In those days it was easier for foreign recruits. The foreigners would board a domestic flight from Istanbul’s international airport to Urfa or Gaziantep and then be driven to Harran, a small town 12 miles from Akcakale, where they would stay at the hotel for a few hours before being guided to Tel Abyad. Harran, once a center of Assyrian Christianity, was resettled by the Ottoman Turks during the 18th century with ethnic Arabs from what is now Syria and, as with Akcakale, Syrian Arab influence is obvious with many locals able to speak Turkish and Arabic.
Under pressure from Washington and the Europeans, Turkish authorities have become more vigilant in Istanbul and are monitoring the Gaziantep and Urfa airports.
Foreign recruits are being intercepted and their journey has become more disguised, says Ahmed. Recruits and would-be jihad brides are flying to more far-flung airports and then busing themselves to Urfa or taking a bus from Istanbul. And instead of congregating at the hotel in Harran, they are being distributed by their handlers more discretely, in safe houses in Akcakale. Once here, the chances are slim of Turkish interception. Hatay Boumeddiene, the partner of Amedy Coulibaly, the jihadi gunman who murdered Jewish shoppers at a kosher supermarket in Paris in January, slipped across to ISIS at Akcakale despite a Europol alert.
“For us, Akcakale doesn’t exist,” says Ahmed. “Locals call this town Tel Abyad, too, just like over the border. We are the same town, the same family separated by a railway line and a little fence—we have relatives over the border.” Locals, though, have mixed feelings about ISIS. Some were happy when the jihadis eventually vanquished FSA militias in Tel Abyad, relieved that the booms and crash of battle were over. Others say they have no sympathy for the jihadis.

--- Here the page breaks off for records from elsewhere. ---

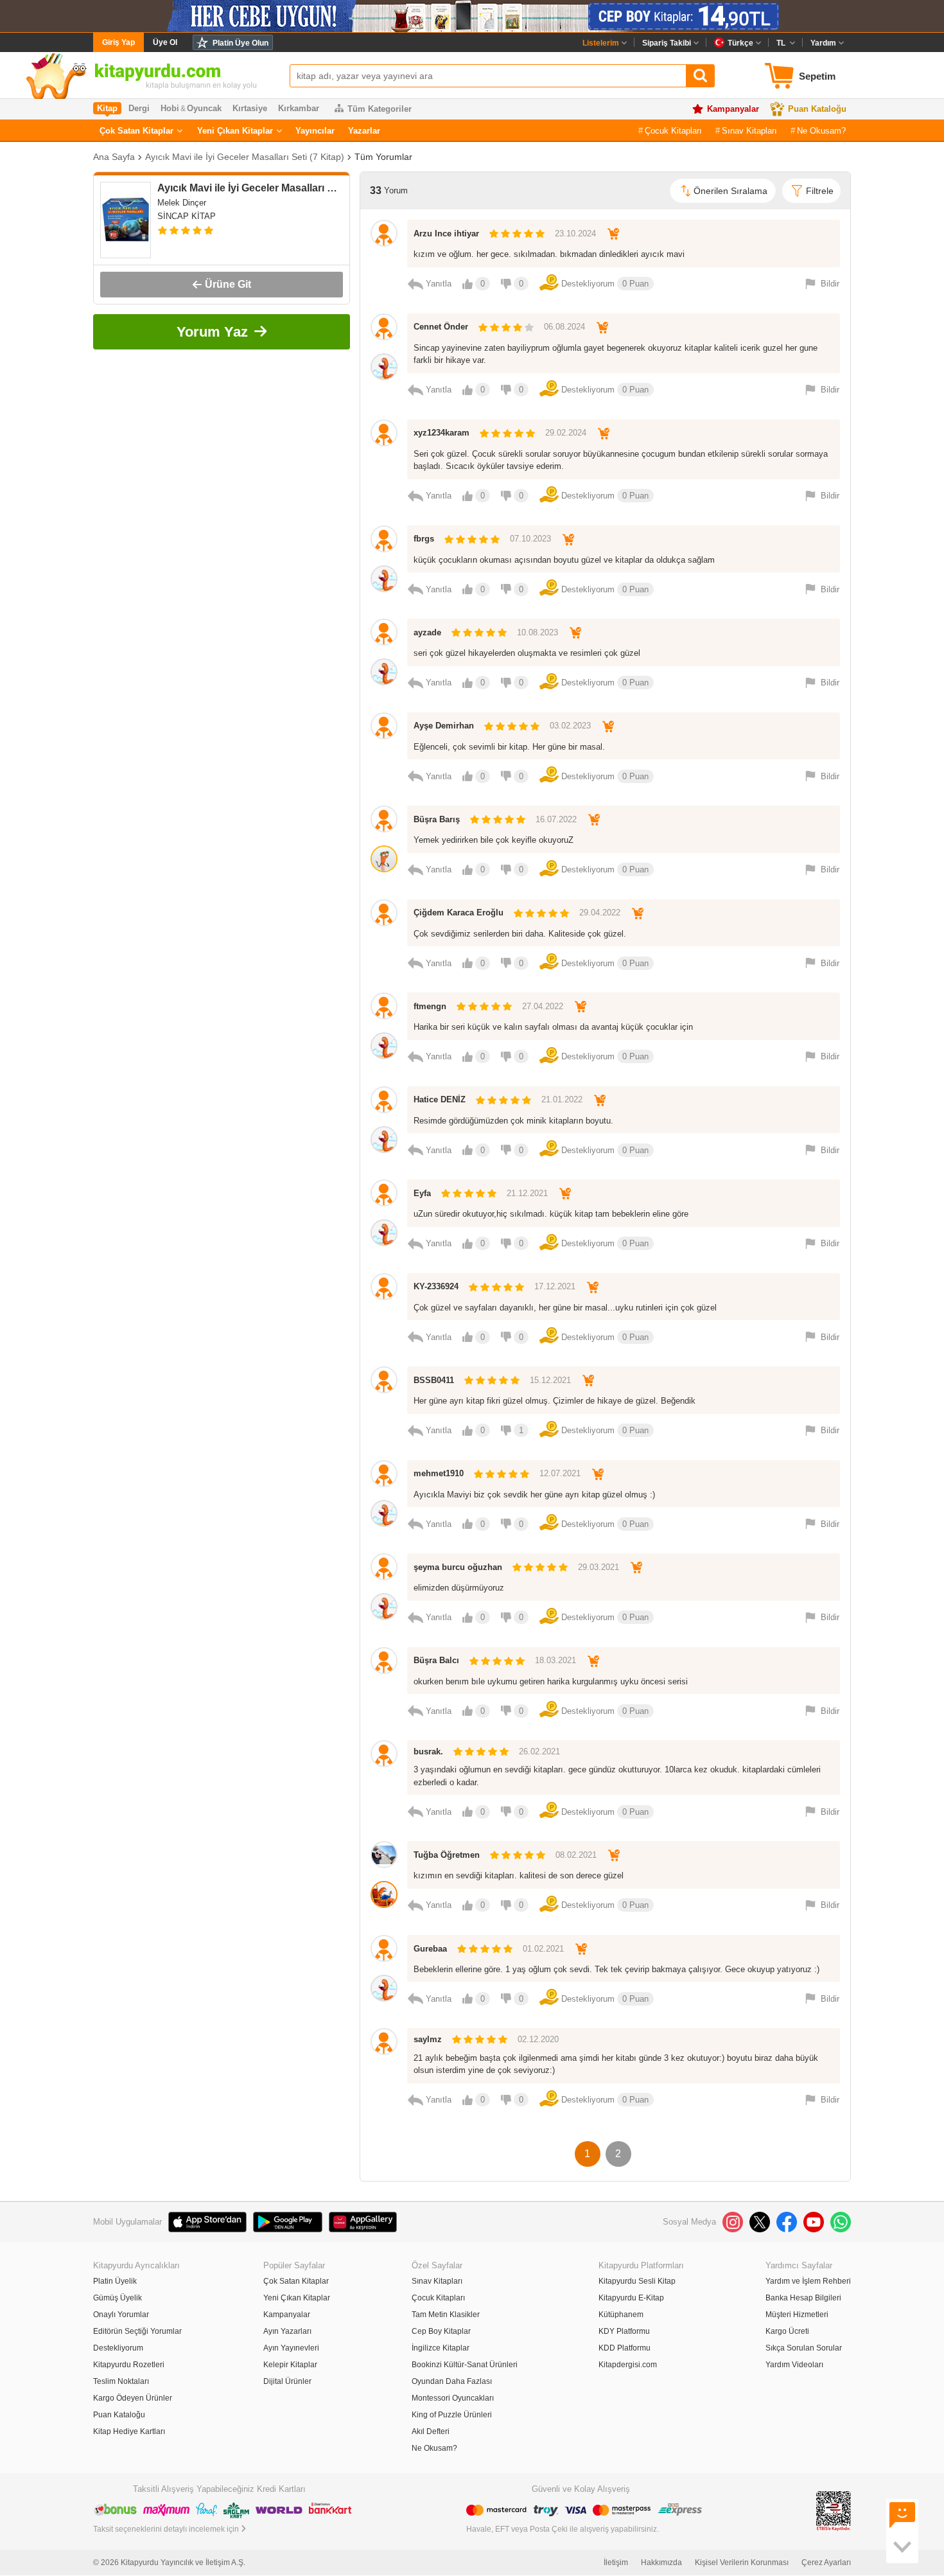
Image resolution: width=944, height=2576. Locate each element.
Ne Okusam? (821, 131)
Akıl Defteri (431, 2431)
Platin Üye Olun (240, 43)
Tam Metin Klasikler (446, 2314)
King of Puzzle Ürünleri (452, 2414)
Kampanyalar (733, 109)
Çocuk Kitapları (673, 131)
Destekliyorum (118, 2347)
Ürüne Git (228, 284)
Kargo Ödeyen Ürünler (132, 2398)
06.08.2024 (564, 326)
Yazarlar (364, 131)
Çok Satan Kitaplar (136, 131)
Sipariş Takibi (666, 43)
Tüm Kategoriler (379, 109)
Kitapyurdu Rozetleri (128, 2364)
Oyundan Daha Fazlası (452, 2381)
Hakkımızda (661, 2562)
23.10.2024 (575, 233)
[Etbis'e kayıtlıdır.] (833, 2510)
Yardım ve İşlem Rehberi (808, 2281)
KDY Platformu (624, 2331)
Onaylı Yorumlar (121, 2314)
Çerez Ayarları (826, 2562)
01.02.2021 (543, 1949)
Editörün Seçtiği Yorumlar (137, 2331)
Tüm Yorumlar (383, 157)
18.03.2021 (555, 1660)
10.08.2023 (537, 632)
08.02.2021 (576, 1855)
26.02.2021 (539, 1751)
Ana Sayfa (114, 157)
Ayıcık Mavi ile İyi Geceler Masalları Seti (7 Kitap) (244, 157)
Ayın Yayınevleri (291, 2347)
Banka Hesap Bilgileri (803, 2297)
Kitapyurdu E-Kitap (631, 2297)
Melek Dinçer (181, 202)
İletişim (616, 2562)
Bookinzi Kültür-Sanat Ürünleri (465, 2364)
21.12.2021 (527, 1193)
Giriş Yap (118, 42)
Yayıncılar (315, 131)
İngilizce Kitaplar (440, 2347)
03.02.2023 (570, 725)
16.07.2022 (556, 819)
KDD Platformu (625, 2347)
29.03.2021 (598, 1567)
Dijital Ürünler (287, 2381)
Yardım (823, 43)
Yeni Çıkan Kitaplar (235, 131)
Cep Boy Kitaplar (441, 2331)
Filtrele (820, 191)
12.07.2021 (560, 1473)
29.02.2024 (565, 432)
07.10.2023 (530, 538)
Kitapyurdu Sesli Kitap (637, 2281)
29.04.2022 (599, 912)
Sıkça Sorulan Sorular (803, 2347)
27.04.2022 (542, 1006)
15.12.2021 (550, 1380)
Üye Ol (165, 42)
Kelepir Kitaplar (290, 2364)
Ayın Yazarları (287, 2331)
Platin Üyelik (115, 2281)
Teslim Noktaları (121, 2381)
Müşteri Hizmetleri (796, 2314)
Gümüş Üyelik (117, 2297)
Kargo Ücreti (787, 2331)
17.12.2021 (554, 1286)
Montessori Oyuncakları (453, 2398)
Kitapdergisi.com (628, 2364)
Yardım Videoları (794, 2364)
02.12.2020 (538, 2039)
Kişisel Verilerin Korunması (742, 2562)
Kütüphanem (621, 2314)
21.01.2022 (561, 1099)
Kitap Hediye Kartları (129, 2431)
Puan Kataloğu (817, 109)
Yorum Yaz (212, 332)
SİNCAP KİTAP (186, 216)
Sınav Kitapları (749, 131)
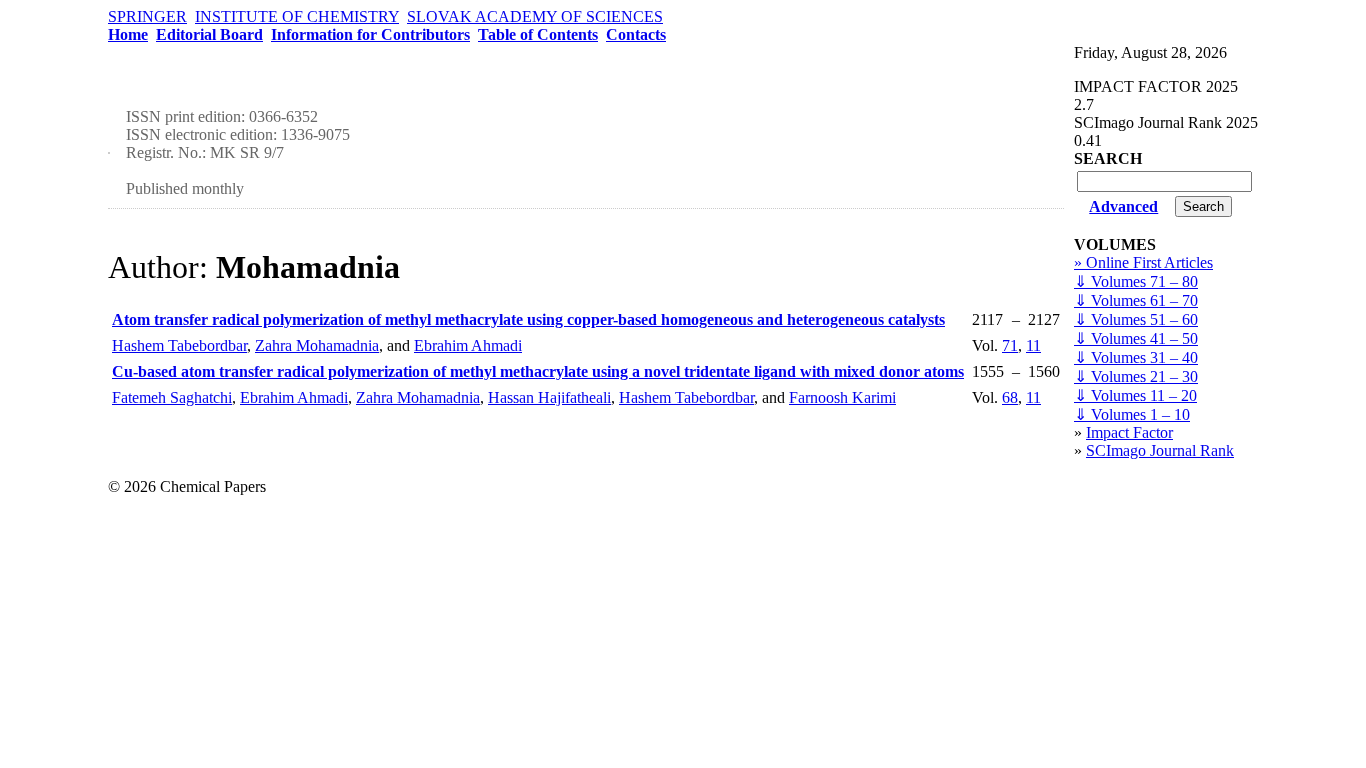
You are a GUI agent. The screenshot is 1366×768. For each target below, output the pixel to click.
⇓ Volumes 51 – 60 (1136, 319)
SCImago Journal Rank (1160, 450)
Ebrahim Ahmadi (468, 345)
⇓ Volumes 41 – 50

Aside from efforts at more discretion, not much has changed since Ahmed was a people smuggler. He says five brothers and a few of their relations are the main smugglers for ISIS and will purchase items the jihadis need. Two Turks—both longtime Islamists and now members of ISIS—are the key organizers guiding foreign recruits and overseeing cross-border trade.
“One is responsible for bringing the foreigners to Akcakale; the other stays in Syria and escorts the foreigners to Raqqa.” The men are well known to Turkish authorities, locals say. The Syrian-based smuggler travels back to Turkey once a week to go to the court at the city of Adana to attest to his presence in Turkey, and then returns to Tel Abyad. He had been arrested by the Turks for smuggling and is awaiting trial. Ahmed chuckles. “But they are still able to operate,” he says.